Work task —
Skip the pictures and write out, word for word, the lines below from the one with "At what coordinates" through the one with "Screen dimensions: 1568x591", inclusive.

The data —
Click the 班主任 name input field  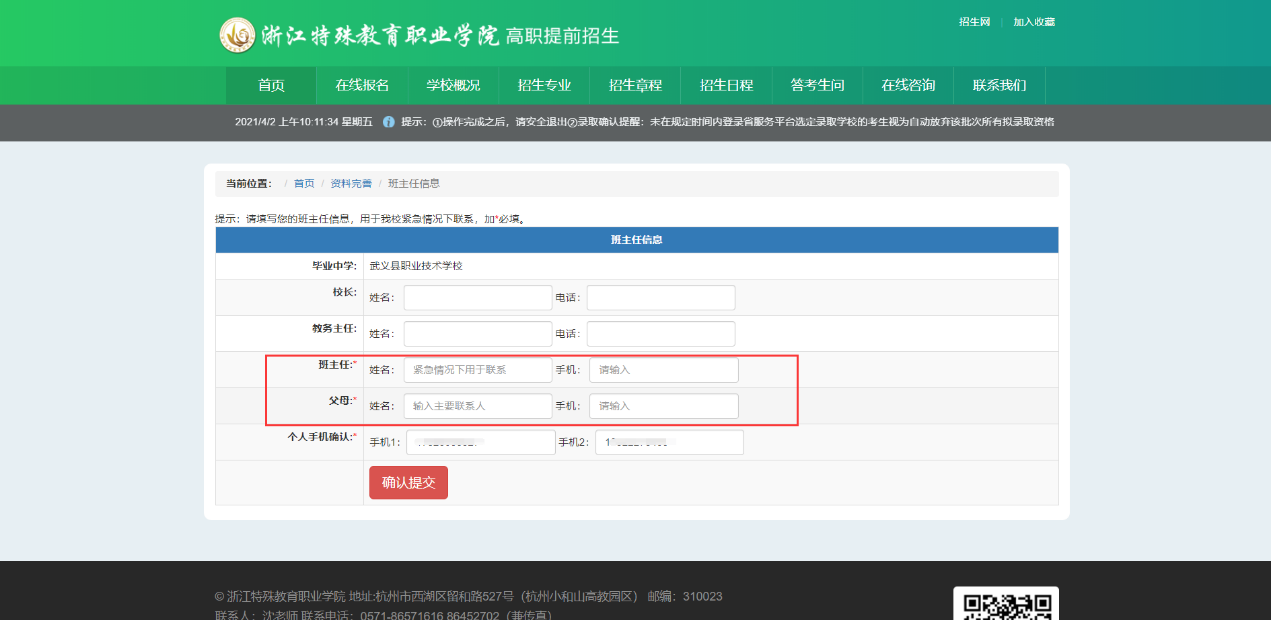coord(477,369)
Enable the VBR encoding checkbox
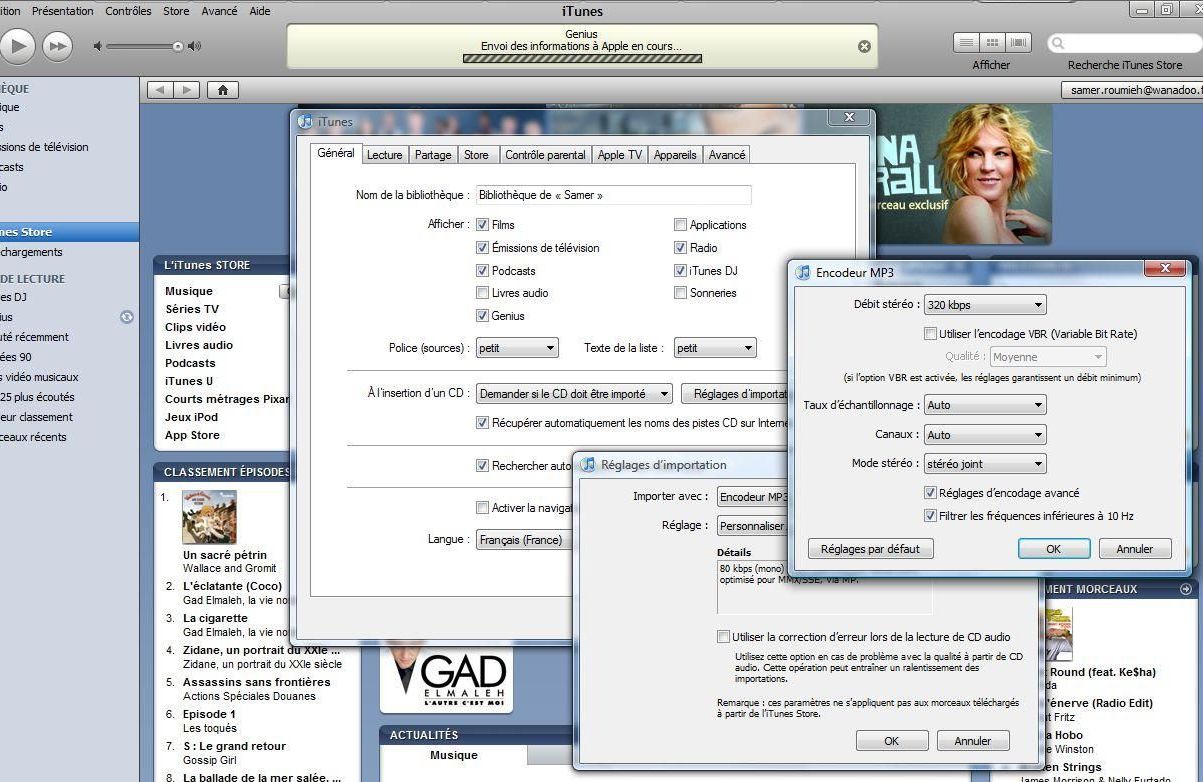Image resolution: width=1203 pixels, height=782 pixels. pyautogui.click(x=931, y=334)
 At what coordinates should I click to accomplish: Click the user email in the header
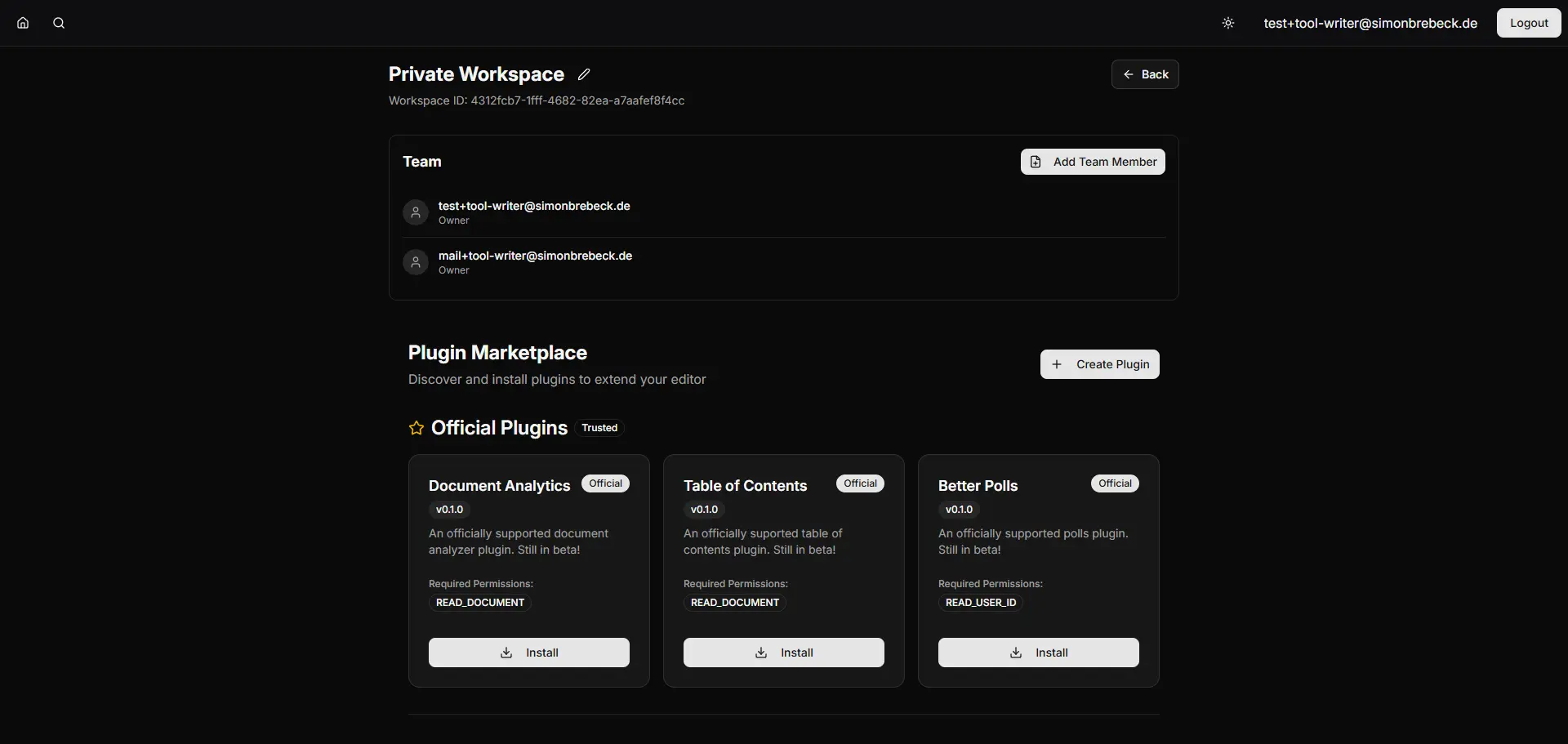(1370, 23)
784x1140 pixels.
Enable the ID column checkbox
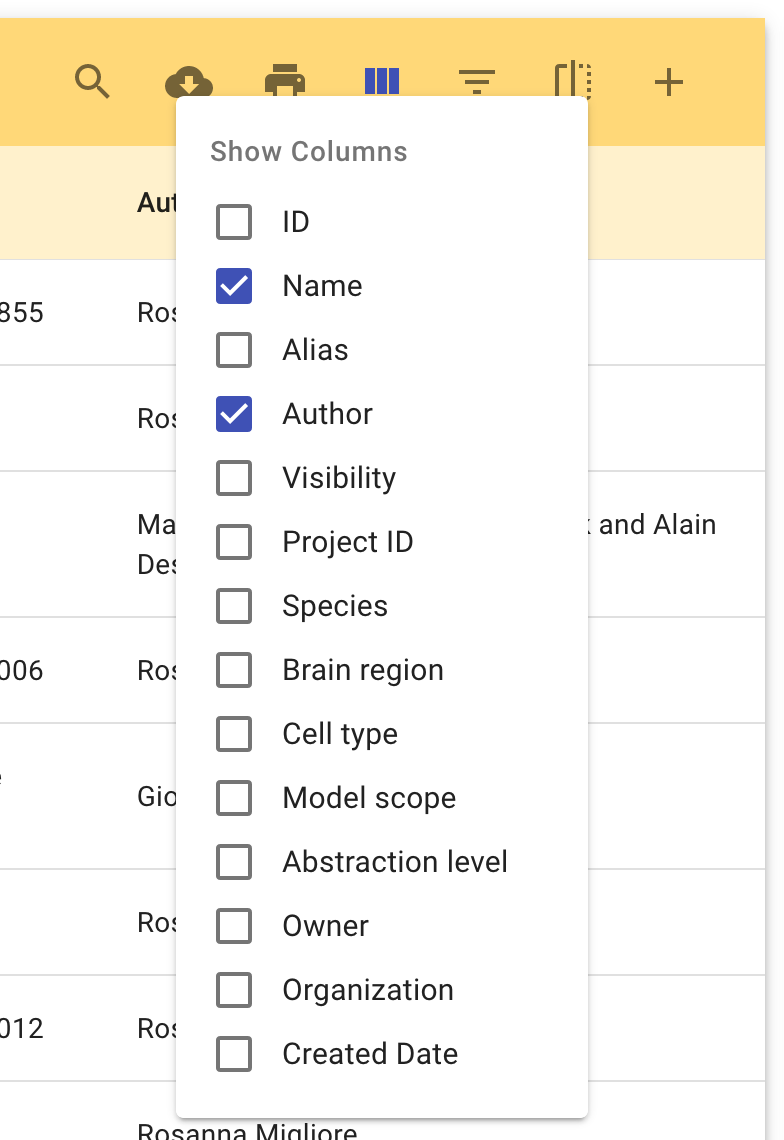click(x=234, y=222)
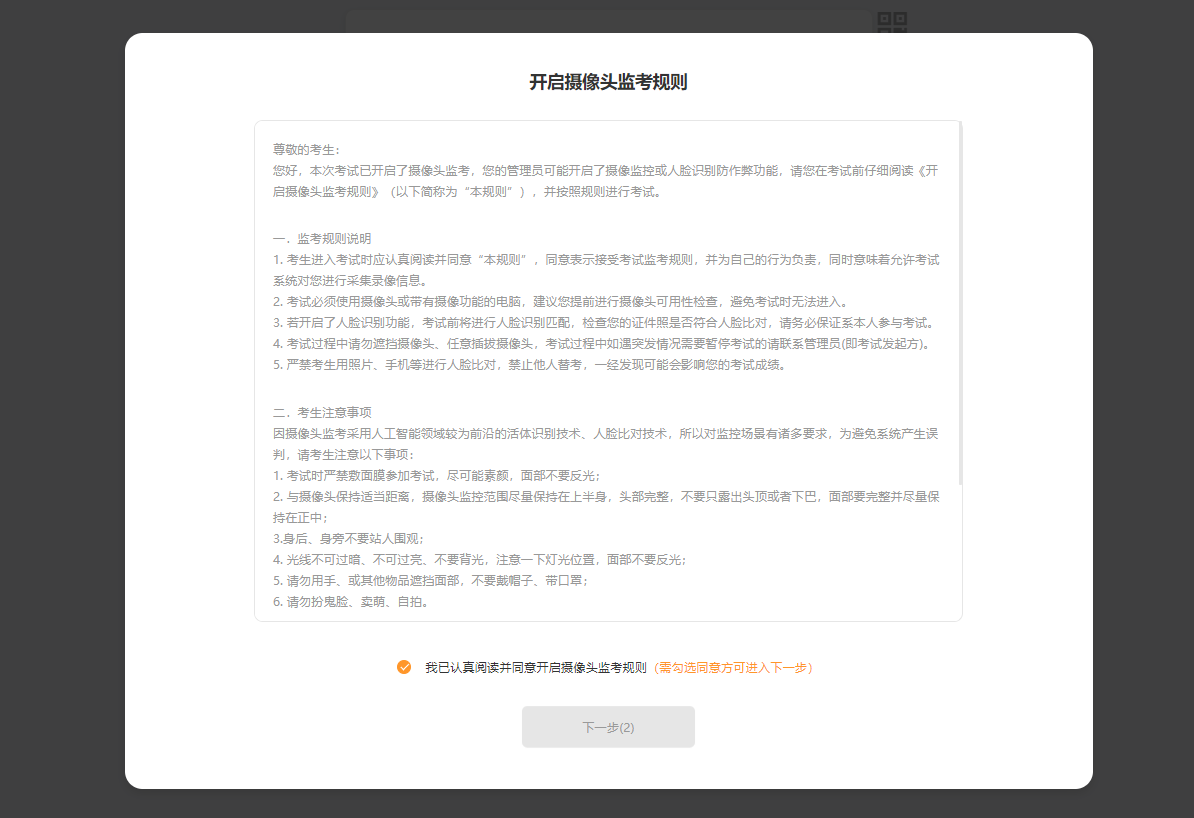Click the 下一步(2) button
Image resolution: width=1194 pixels, height=818 pixels.
608,727
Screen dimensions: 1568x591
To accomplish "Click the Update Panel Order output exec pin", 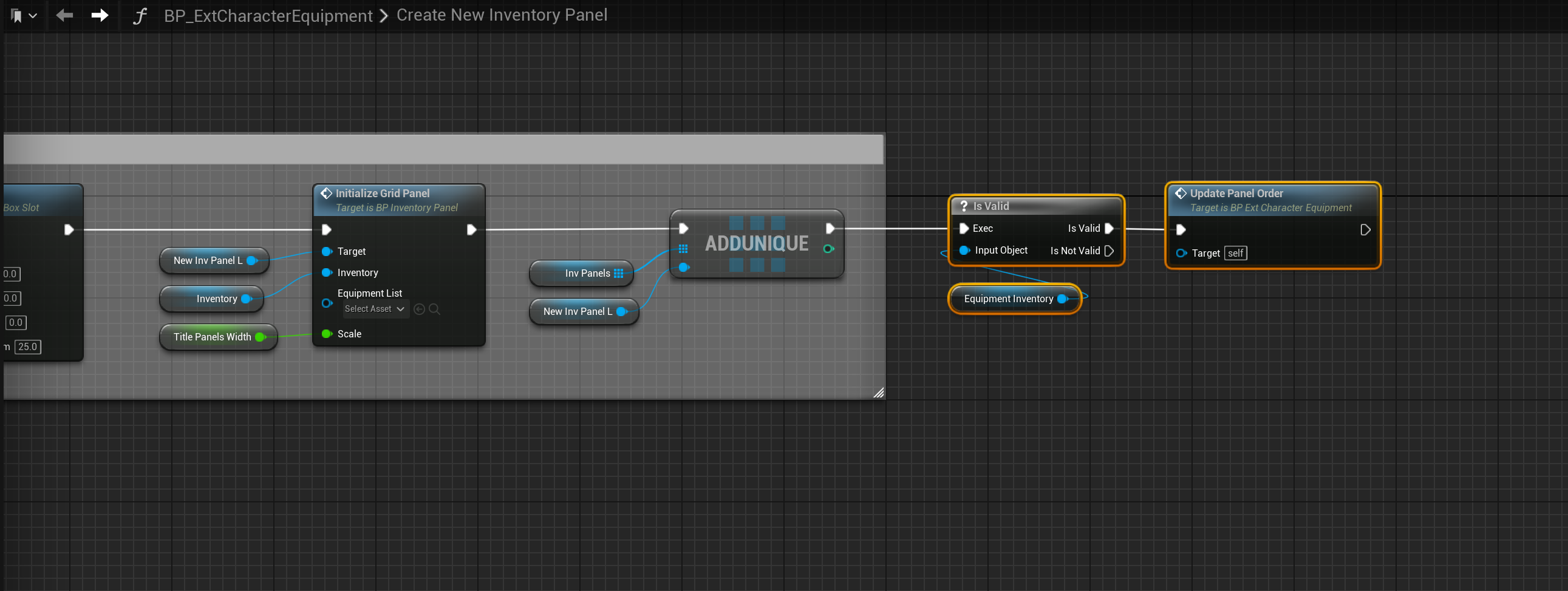I will (x=1365, y=230).
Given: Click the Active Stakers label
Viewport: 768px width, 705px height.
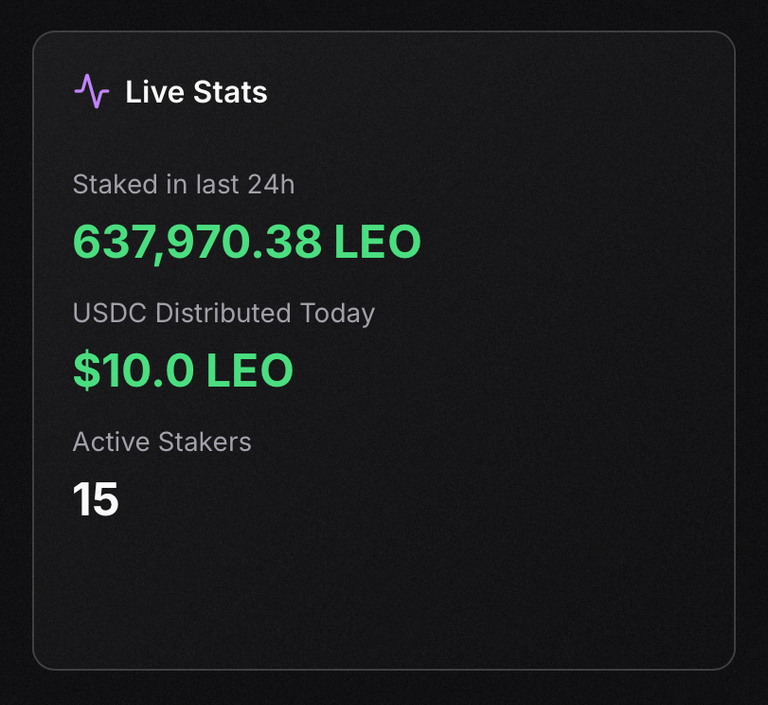Looking at the screenshot, I should [162, 442].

Solution —
 At what coordinates should I click to accomplish: Click the user email in the header
(1370, 23)
784x1140 pixels.
Enable the ID column checkbox
click(x=234, y=222)
Click the 下一步(2) button
Image resolution: width=1194 pixels, height=818 pixels.
608,727
Screen dimensions: 1568x591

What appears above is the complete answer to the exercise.